US 11,797,516 B2
Dataset balancing via quality-controlled sample generation
Naama Tepper, Koranit (IL); Esther Goldbraich, Haifa (IL); Boaz Carmeli, Koranit (IL); Naama Zwerdling, Haifa (IL); George Kour, Tel Aviv (IL); and Ateret Anaby Tavor, Givat Ada (IL)
Assigned to International Business Machines Corporation, Armonk, NY (US)
Filed by International Business Machines Corporation, Armonk, NY (US)
Filed on May 12, 2021, as Appl. No. 17/317,922.
Prior Publication US 2022/0374410 A1, Nov. 24, 2022
Int. Cl. G06F 16/23 (2019.01); G06N 20/00 (2019.01)

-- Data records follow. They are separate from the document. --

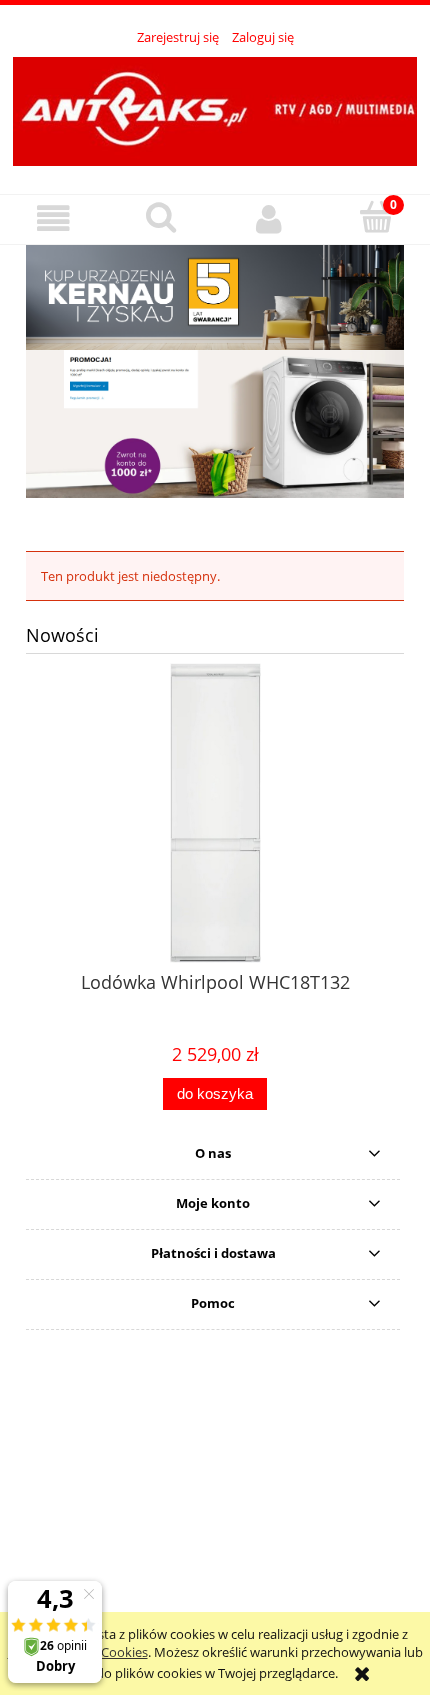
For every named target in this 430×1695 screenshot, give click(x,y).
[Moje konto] (269, 218)
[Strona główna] (215, 109)
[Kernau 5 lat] (215, 296)
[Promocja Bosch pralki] (215, 423)
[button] (54, 218)
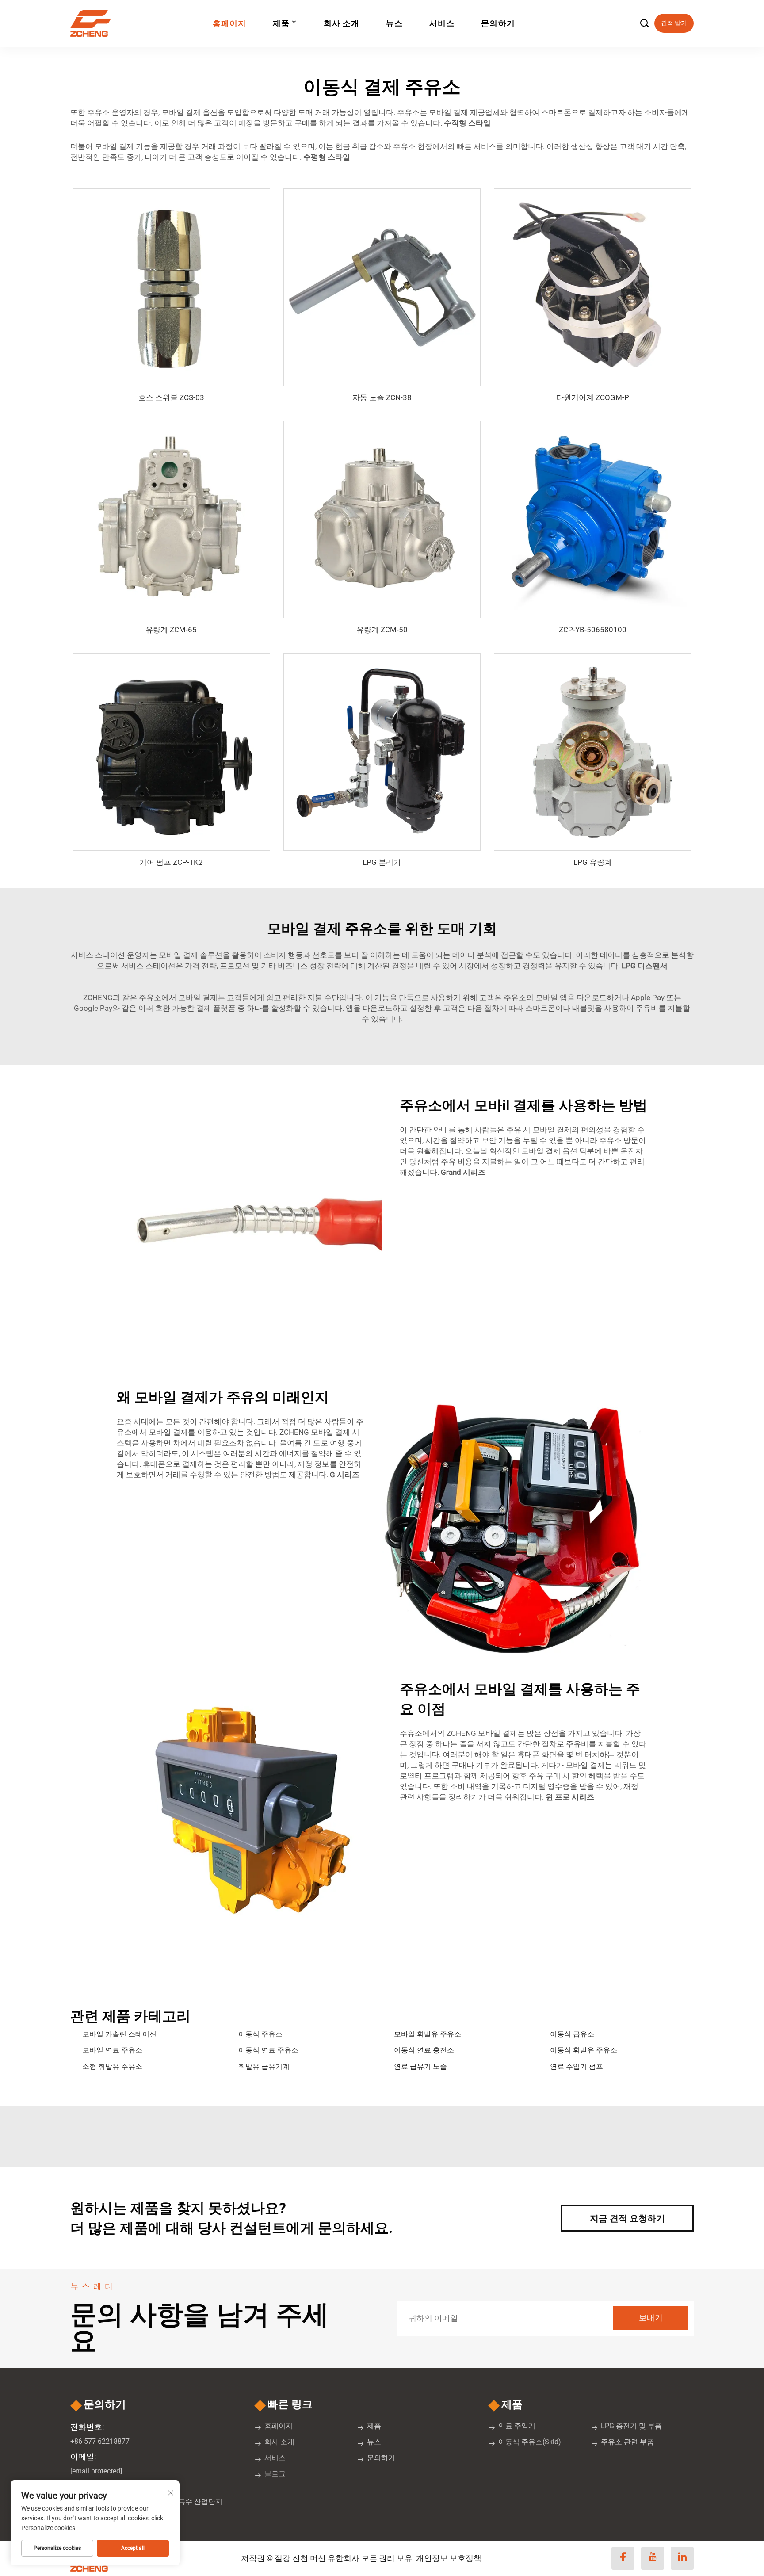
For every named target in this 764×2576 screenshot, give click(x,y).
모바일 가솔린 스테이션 (119, 2034)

CPC G06F 16/2365 (2019.01) [G06N 20/00 (2019.01)] 20 Claims
OG exemplary drawing
 
1. A computer-implemented method comprising:
receiving a balancing policy and an imbalanced dataset that comprises samples distributed unequally between different classes;
automatically performing initial adjustment of the imbalanced dataset to comply with the balancing policy, by:
oversampling one or more of the classes which are underrepresented in the imbalanced dataset, and
based on one or more of the classes being overrepresented in the imbalanced dataset, undersampling the one or more overrepresented classes;
operating a generative machine learning model to generate samples for the one or more underrepresented classes, based on the initially-adjusted dataset;
operating a machine learning classification model to label the generated samples with class labels corresponding to the one or more underrepresented classes;
selecting some of the generated samples which, according to the labelling, have a relatively high probability of preserving their class labels, compared to other ones of the generated samples; and
composing a balanced dataset which complies with the balancing policy and comprises:
the samples from the imbalanced dataset belonging to the one or more underrepresented classes,
the selected generated samples, and
based on one or more of the classes being overrepresented in the imbalanced dataset, undersampling the samples belonging to the one or more overrepresented classes in the imbalanced dataset.